在本研究中发现YY1过表达抑制，而YY1干扰促进胰腺癌细胞中长链非编码RNA SOX2OT 的表达；YY1 过表达抑制、而YY1 干扰促进胰腺癌细胞的迁移和侵袭。功能回复实验结果表明：在YY1过表达的胰腺癌细胞中过表达SOX2OT，或者在YY1敲低的细胞中干扰SOX2OT的表达，可以逆转YY对胰腺癌细胞迁移和侵袭的作用，YY1 通过下调SOX2OT表达抑制胰腺癌细胞的迁移和侵袭。

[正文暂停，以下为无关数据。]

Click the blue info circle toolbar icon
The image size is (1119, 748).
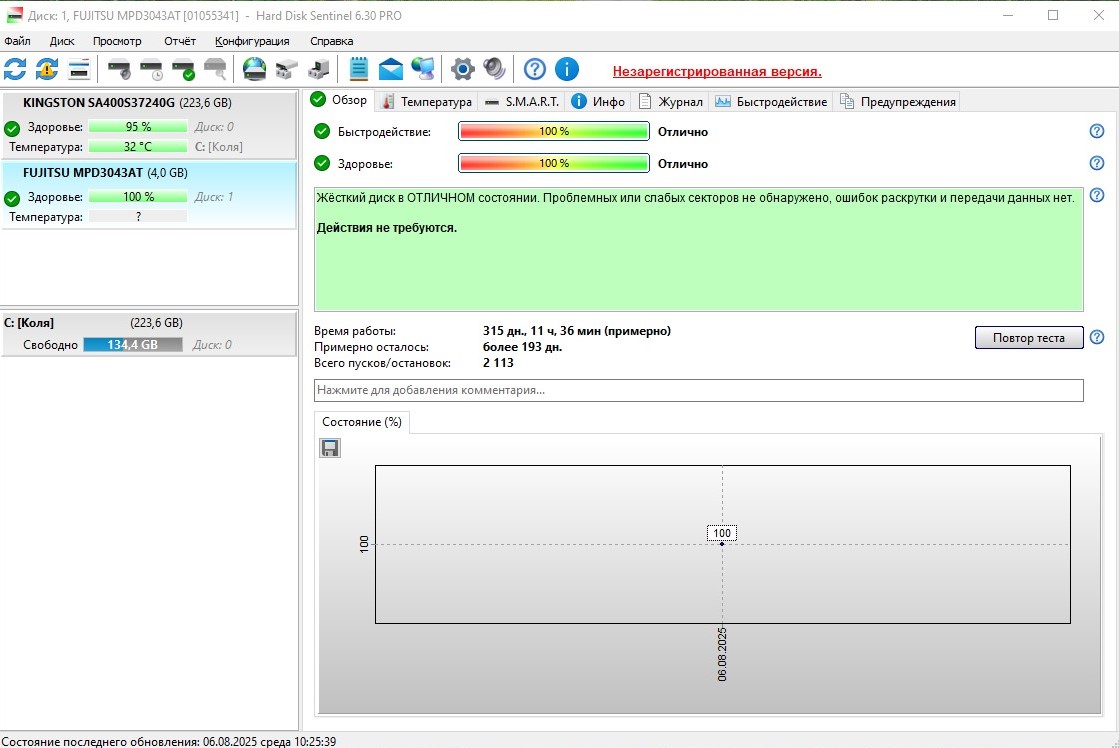tap(567, 69)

YY1 对肿瘤的促进或抑制作用与其参与癌基因、抑癌基因、血管生成相关因子和抗细胞凋亡途径密切相关［7］。一方面，YY1 可以通过上调癌基因（如c⁃myc和血管内皮生长因子）的表达，下调抑癌基因（如P53 和E⁃cadherin）的表达发挥促癌作用［8-11］。另一方面，YY1 可以通过上调抑癌基因（如HLJ1 与BRCA1）发挥抑癌作用，并通过直接作用抑制癌基因c⁃myc的功能［12-14］。因此，YY1可以作为一种抑癌基因或癌基因，这取决于组织类型、与其相互作用的蛋白因子及下游靶基因。本课题组先前研究表明YY1 在胰腺癌中具有抑癌作用［4-5］。ChIP⁃seq 结果表明YY1 可以直接与SOX2OT 的启动子区结合，提示YY1 可能调控SOX2OT 的转录，SOX2OT 可能参与胰腺癌的癌变和进展。

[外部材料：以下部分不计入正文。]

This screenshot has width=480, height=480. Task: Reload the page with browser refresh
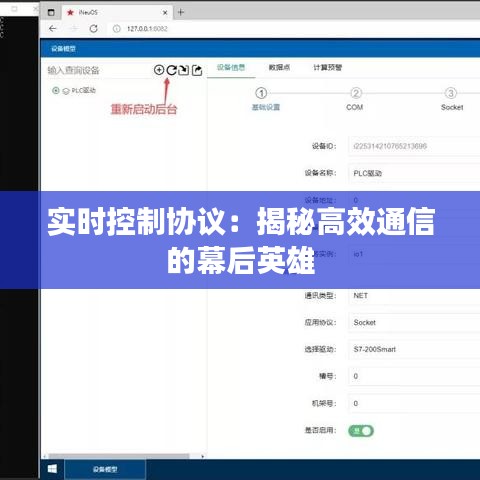point(94,29)
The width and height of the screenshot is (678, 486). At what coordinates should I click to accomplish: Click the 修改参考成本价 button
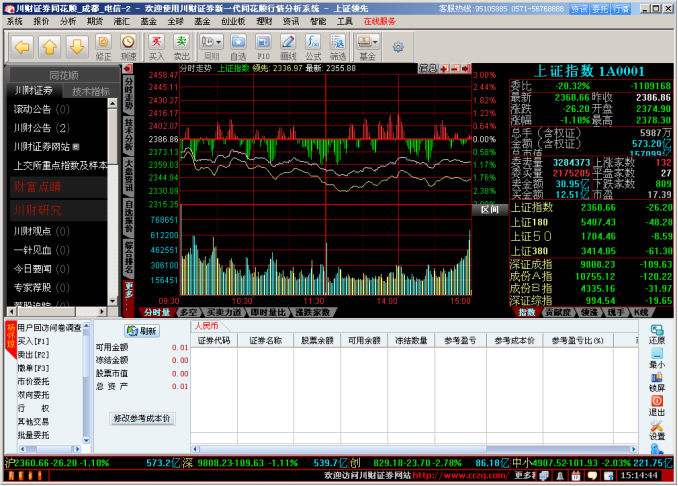tap(141, 418)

图3 细胞划痕实验检测SOX2OT过表达或SOX2OT干扰对YY1的功能恢复的作用Figure 3 Effects of SOX2OT overexpression or interference on YY1 functional recovery by wound healing assay

图4 Transwell细胞侵袭实验检测SOX2OT过表达（A）或SOX2OT干扰（B）对YY1抑制胰腺癌细胞BXPC⁃3侵袭的影响（×100）Figure 4 Effect of SOX2OT overexpression（A）or interference（B）on cell invasion inhibited by YY1 in BXPC⁃3 cells by transwell cell invasion assay（×100）

SOX2OT 的内含子区包含了干细胞调控因子SOX2 基因。SOX2 是SOX 转录因子家族中的一个主要成员，表达于胚胎干细胞，在胚胎的各个发育过程中起重要作用，是诱导人成体细胞为多能干细胞的一个关键和必需的因子［15］。干细胞和肿瘤都具有自我更新等共同特性，在干细胞起关键作用的基因在肿瘤的发生和发展中也起一定作用。SOX2OT基因定位于3号染色体3q26.3［16］，其确切功能还不清楚。然而，最近研究已经证明了它对SOX2 基因的转录调控作用［17］。类似于SOX2，SOX2OT 在胚胎干细胞中高表达，在诱导分化过程中表达降低，仅表达于正常成年小鼠和人类的大脑组织［18］。SOX2OT 在胰腺癌中的表达模式和生物学作用尚不清楚。本研究发现的几项证据表明SOX2OT 可能是胰腺癌中的一个促癌因子。首先，YY1 在胰腺癌中具有抑癌作用，而YY1 负性调节SOX2OT 的表达；其次，SOX2OT 的过表达可以逆转YY1 过表达对胰腺癌细胞迁移和侵袭的作用。

总之，YY1 负调控胰腺癌细胞中SOX2OT 的表达。YY1通过下调SOX2OT的表达抑制胰腺癌细胞的迁移和侵袭。尽管其他尚未发现的机制可能与YY1 介导的抑癌作用有关，但本研究提示SOX2OT在胰腺癌中起到促癌作用。YY1/SOX2OT轴可能是胰腺癌的一个有价值的诊断和预后指标。